#### THE TASK:
The answer must be every line of the records below that contains the word "computer".

#### RECORDS TO PROCESS:
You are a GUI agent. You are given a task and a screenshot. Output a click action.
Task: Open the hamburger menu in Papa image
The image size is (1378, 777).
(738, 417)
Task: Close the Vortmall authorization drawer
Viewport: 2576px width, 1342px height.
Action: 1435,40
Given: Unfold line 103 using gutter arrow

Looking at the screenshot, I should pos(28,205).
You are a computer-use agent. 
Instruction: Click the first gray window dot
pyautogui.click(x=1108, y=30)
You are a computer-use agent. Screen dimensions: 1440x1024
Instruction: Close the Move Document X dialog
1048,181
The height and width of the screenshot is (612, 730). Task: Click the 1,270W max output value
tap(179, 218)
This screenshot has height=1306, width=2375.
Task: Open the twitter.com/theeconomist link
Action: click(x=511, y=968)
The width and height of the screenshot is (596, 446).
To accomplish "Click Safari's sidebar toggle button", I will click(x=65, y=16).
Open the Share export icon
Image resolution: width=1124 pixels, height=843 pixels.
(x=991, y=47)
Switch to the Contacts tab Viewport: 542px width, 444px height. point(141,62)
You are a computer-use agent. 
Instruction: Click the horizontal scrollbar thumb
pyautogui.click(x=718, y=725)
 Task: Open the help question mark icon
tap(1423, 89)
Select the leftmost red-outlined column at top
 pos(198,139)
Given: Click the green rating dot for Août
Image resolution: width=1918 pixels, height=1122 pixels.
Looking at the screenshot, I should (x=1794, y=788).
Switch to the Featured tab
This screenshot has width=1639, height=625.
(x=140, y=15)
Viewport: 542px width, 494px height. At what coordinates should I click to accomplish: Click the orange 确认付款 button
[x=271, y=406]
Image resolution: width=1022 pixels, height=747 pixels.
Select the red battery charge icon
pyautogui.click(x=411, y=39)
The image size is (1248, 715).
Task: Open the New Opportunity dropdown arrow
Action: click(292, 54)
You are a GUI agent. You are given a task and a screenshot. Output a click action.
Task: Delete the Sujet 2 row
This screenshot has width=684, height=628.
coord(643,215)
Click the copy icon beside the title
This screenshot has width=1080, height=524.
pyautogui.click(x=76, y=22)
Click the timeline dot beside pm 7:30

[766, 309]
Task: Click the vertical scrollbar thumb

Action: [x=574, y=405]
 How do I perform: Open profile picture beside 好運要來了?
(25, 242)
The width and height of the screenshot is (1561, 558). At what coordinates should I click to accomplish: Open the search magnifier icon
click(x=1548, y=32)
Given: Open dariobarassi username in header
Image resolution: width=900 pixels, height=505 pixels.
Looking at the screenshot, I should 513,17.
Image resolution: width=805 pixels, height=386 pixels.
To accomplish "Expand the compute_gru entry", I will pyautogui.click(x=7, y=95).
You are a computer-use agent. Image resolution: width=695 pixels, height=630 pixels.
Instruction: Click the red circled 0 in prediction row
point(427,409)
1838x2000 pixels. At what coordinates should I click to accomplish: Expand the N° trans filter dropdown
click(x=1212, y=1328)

#### WRITTEN RESPONSE:
You are a computer-use agent. 
You are a computer-use agent. Screen dimensions: 1440x1024
You are a computer-use agent. 
You are a computer-use agent. Image resolution: width=695 pixels, height=630 pixels.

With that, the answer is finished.